Exercise brief:
Only the lines running from the line with "929x527 pixels." to the end of the records below belong in the answer, each copied exactly.

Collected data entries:
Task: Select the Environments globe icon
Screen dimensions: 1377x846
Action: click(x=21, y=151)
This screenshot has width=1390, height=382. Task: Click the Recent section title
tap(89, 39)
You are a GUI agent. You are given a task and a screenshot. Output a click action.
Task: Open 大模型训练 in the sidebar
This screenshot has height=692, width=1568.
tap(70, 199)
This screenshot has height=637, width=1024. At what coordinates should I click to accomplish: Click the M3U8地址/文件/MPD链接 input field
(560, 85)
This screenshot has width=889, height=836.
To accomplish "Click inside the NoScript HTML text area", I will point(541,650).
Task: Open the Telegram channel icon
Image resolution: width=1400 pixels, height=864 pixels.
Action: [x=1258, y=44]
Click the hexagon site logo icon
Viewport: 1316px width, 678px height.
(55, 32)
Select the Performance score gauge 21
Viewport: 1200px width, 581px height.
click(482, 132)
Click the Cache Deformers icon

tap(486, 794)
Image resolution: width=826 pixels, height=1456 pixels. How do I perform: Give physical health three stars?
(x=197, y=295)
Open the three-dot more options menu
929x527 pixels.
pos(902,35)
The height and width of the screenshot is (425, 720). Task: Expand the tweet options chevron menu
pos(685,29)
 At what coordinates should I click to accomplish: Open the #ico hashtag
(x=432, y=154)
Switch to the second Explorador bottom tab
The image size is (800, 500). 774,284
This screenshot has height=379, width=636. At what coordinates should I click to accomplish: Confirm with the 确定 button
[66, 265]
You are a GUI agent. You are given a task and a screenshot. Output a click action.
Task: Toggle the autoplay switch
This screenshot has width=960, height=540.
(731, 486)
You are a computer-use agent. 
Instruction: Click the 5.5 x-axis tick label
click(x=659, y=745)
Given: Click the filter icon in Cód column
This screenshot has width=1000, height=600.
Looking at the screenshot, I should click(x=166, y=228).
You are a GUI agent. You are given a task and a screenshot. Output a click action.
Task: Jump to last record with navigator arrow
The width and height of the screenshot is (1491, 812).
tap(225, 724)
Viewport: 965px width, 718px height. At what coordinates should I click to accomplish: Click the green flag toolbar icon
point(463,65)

Output of the exercise:
929x527 pixels.
pos(902,35)
The height and width of the screenshot is (425, 720). Task: Expand the tweet options chevron menu
pos(685,29)
 At what coordinates should I click to accomplish: Open the #ico hashtag
(x=432, y=154)
Switch to the second Explorador bottom tab
The image size is (800, 500). 774,284
This screenshot has height=379, width=636. At what coordinates should I click to accomplish: Confirm with the 确定 button
[66, 265]
You are a GUI agent. You are given a task and a screenshot. Output a click action.
Task: Toggle the autoplay switch
This screenshot has width=960, height=540.
(731, 486)
You are a computer-use agent. 
Instruction: Click the 5.5 x-axis tick label
click(x=659, y=745)
Given: Click the filter icon in Cód column
This screenshot has width=1000, height=600.
Looking at the screenshot, I should click(x=166, y=228).
You are a GUI agent. You are given a task and a screenshot. Output a click action.
Task: Jump to last record with navigator arrow
The width and height of the screenshot is (1491, 812).
tap(225, 724)
Viewport: 965px width, 718px height. At what coordinates should I click to accomplish: Click the green flag toolbar icon
point(463,65)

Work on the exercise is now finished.